Items from a data source:
━━━━━━

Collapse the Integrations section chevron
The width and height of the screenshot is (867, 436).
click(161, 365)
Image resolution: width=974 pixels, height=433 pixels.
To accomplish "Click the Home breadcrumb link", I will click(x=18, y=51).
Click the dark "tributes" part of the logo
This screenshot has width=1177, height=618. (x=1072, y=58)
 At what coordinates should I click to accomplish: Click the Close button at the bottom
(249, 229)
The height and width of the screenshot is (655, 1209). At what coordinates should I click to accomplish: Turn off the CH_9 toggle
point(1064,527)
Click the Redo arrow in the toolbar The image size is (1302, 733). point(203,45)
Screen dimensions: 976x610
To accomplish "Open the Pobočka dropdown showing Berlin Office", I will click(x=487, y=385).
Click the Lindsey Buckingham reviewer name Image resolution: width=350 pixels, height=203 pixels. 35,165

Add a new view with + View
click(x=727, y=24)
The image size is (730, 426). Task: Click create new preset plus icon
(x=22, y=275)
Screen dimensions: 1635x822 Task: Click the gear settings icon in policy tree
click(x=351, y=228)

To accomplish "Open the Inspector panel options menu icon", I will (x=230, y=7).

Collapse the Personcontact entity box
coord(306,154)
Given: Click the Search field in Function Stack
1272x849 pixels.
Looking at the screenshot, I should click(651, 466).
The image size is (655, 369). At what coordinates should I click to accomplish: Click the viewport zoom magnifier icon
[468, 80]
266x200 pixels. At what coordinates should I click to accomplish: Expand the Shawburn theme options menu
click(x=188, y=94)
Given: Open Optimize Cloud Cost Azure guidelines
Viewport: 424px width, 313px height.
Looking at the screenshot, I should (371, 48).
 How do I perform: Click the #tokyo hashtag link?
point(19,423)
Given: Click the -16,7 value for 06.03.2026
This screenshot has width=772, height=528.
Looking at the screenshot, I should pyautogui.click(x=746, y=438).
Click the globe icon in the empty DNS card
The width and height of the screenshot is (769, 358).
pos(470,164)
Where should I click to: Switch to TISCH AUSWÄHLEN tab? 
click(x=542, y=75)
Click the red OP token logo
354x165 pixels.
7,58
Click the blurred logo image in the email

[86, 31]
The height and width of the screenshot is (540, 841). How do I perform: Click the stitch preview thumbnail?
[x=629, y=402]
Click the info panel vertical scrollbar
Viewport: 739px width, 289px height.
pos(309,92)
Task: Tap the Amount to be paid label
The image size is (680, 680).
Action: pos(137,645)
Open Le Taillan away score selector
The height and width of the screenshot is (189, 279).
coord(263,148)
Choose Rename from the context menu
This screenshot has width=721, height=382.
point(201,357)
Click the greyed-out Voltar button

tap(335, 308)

━━━━━━

[Exercise instructions]
Reproduce the records exactly as they appear.

[Exercise output]
Collapse the Integrations section chevron
The width and height of the screenshot is (867, 436).
click(161, 365)
Image resolution: width=974 pixels, height=433 pixels.
To accomplish "Click the Home breadcrumb link", I will click(x=18, y=51).
Click the dark "tributes" part of the logo
This screenshot has width=1177, height=618. (x=1072, y=58)
 At what coordinates should I click to accomplish: Click the Close button at the bottom
(249, 229)
The height and width of the screenshot is (655, 1209). At what coordinates should I click to accomplish: Turn off the CH_9 toggle
point(1064,527)
Click the Redo arrow in the toolbar The image size is (1302, 733). point(203,45)
Screen dimensions: 976x610
To accomplish "Open the Pobočka dropdown showing Berlin Office", I will click(x=487, y=385).
Click the Lindsey Buckingham reviewer name Image resolution: width=350 pixels, height=203 pixels. 35,165

Add a new view with + View
click(x=727, y=24)
The image size is (730, 426). Task: Click create new preset plus icon
(x=22, y=275)
Screen dimensions: 1635x822 Task: Click the gear settings icon in policy tree
click(x=351, y=228)

To accomplish "Open the Inspector panel options menu icon", I will (x=230, y=7).

Collapse the Personcontact entity box
coord(306,154)
Given: Click the Search field in Function Stack
1272x849 pixels.
Looking at the screenshot, I should click(651, 466).
The image size is (655, 369). At what coordinates should I click to accomplish: Click the viewport zoom magnifier icon
[468, 80]
266x200 pixels. At what coordinates should I click to accomplish: Expand the Shawburn theme options menu
click(x=188, y=94)
Given: Open Optimize Cloud Cost Azure guidelines
Viewport: 424px width, 313px height.
Looking at the screenshot, I should (371, 48).
 How do I perform: Click the #tokyo hashtag link?
point(19,423)
Given: Click the -16,7 value for 06.03.2026
This screenshot has width=772, height=528.
Looking at the screenshot, I should pyautogui.click(x=746, y=438).
Click the globe icon in the empty DNS card
The width and height of the screenshot is (769, 358).
pos(470,164)
Where should I click to: Switch to TISCH AUSWÄHLEN tab? 
click(x=542, y=75)
Click the red OP token logo
354x165 pixels.
7,58
Click the blurred logo image in the email

[86, 31]
The height and width of the screenshot is (540, 841). How do I perform: Click the stitch preview thumbnail?
[x=629, y=402]
Click the info panel vertical scrollbar
Viewport: 739px width, 289px height.
pos(309,92)
Task: Tap the Amount to be paid label
The image size is (680, 680).
Action: pos(137,645)
Open Le Taillan away score selector
The height and width of the screenshot is (189, 279).
coord(263,148)
Choose Rename from the context menu
This screenshot has width=721, height=382.
point(201,357)
Click the greyed-out Voltar button

tap(335, 308)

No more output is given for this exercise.